Hence, the Many Worlds hypothesis that allows logical possibility to determine the range of variation among worlds creates an interesting paradox. It certainly entails the existence of a Universe with temporal regularities and fine-tuning, but it also entails the existence of God! Avoiding this seems to require an arbitrary restriction on the variation of the infinite number of Universes.

There is one additional argument that might be used to reduce the plausibility of the theistic argument from temporal regularities and fine-tuning. This is the so-called anthropic principle, or more specifically a particular interpretation of the anthropic principle. This principle states that the laws and boundary conditions must be the way they are, otherwise no one would be present in the Universe to observe the fact. The particular interpretation of this that is relevant here is the notion that since we would not be here to observe things if there were no order, then the fact that there is order is not very surprising. We could observe nothing else!

The answer to this is quite simple. Although it is certainly true that we would not be present to observe a Universe that lacks the prerequisites for life, a Universe with significant disorder, it hardly follows that the order that exists is not surprising. The objection here is analogous to the following. If 100 marksmen aim at a prisoner to execute him, and they all fire simultaneously and miss, surely the prisoner could say, "I would not be able to make this observation that 'they all missed me' if they had not missed." In other words, "I am able to make this observation only because they missed." Yes indeed. But it seems absurd to suppose that this fact undermines the need to find an explanation for the fact that the marksmen did in fact miss. Naturally the prisoner could not have observed anything but what he observed, but his observation still demands some sort of explanation. The argument from temporal regularity and fine-tuning does not depend ultimately on the fact that we observe order, but that the order is there, independent of us. So this objection, based on the anthropic principle, is not a good one to undermine a theistic argument from temporal order and fine-tuning.

A theistic argument following the pattern of inference to best explanation properly depends on (at least) three relevant bits of evidence: (e1) the existence of the Universe, (e2) the temporal regularities of the Universe, and (e3) the fine-tuning of the Universe.

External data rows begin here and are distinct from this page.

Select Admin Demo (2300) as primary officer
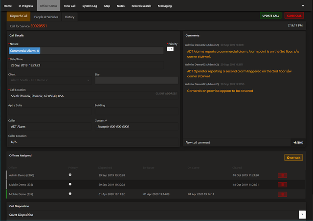The width and height of the screenshot is (313, 221). [x=70, y=175]
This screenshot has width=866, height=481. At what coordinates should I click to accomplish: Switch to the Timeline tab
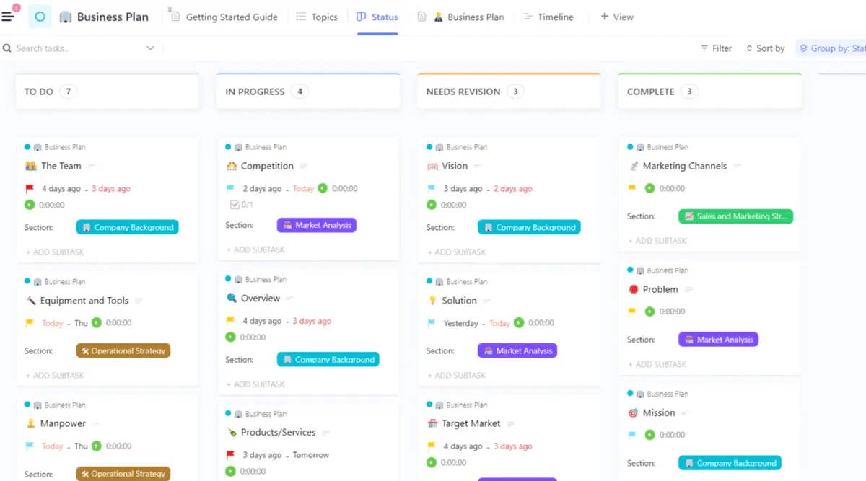[x=548, y=17]
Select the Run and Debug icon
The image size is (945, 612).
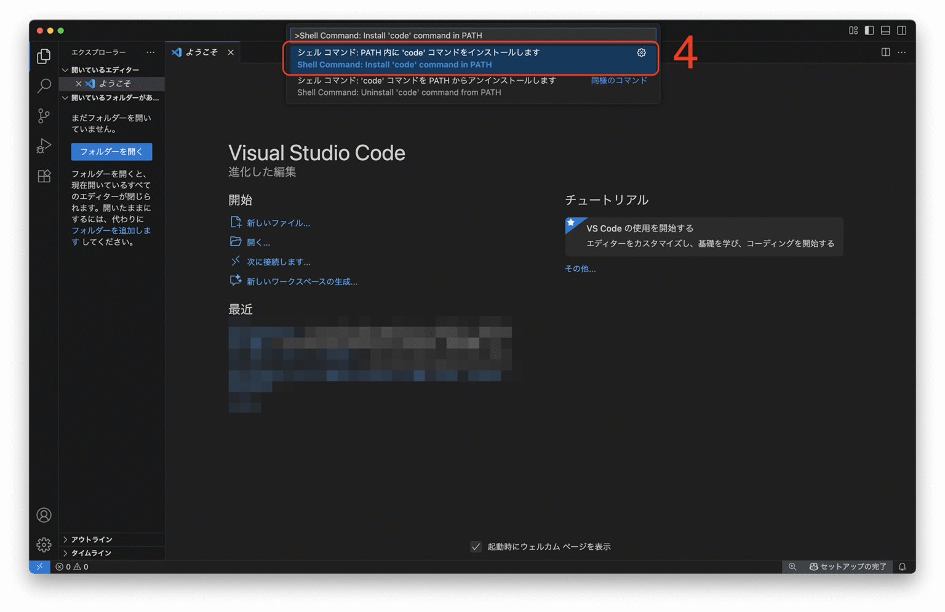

Theism is made probable by e1,…,e3 to the extent to which theism is a simple hypothesis that leads us to expect e1,…,e3, and e1,…,e3 is not otherwise to be expected. The claim here is with respect to theism these conditions are satisfied, and thus that there is a significant likelihood of there being a God given e1,…,e3.

Alternate explanations of e1,…,e3 are inadequate.

1. Chance does not lead us to expect e1,…,e3.
2. A temporally infinite universe, or infinite succession of universes, might lead us to expect e2 and e3, but neither would lead us to expect e1, and neither would fit with our relevant background knowledge (in the area of physics and cosmology).
3. The Many Worlds hypothesis leads us to expect e2 and e3, but not e1. But it is a more complex hypothesis than theism. Furthermore, too many constraints on the range of diversity of worlds reduces the probability of e2 and e3, but too few constraints open the way for theism, as for instance if logical possibility determines the range of worlds, for a world created by God is one such logical possibility.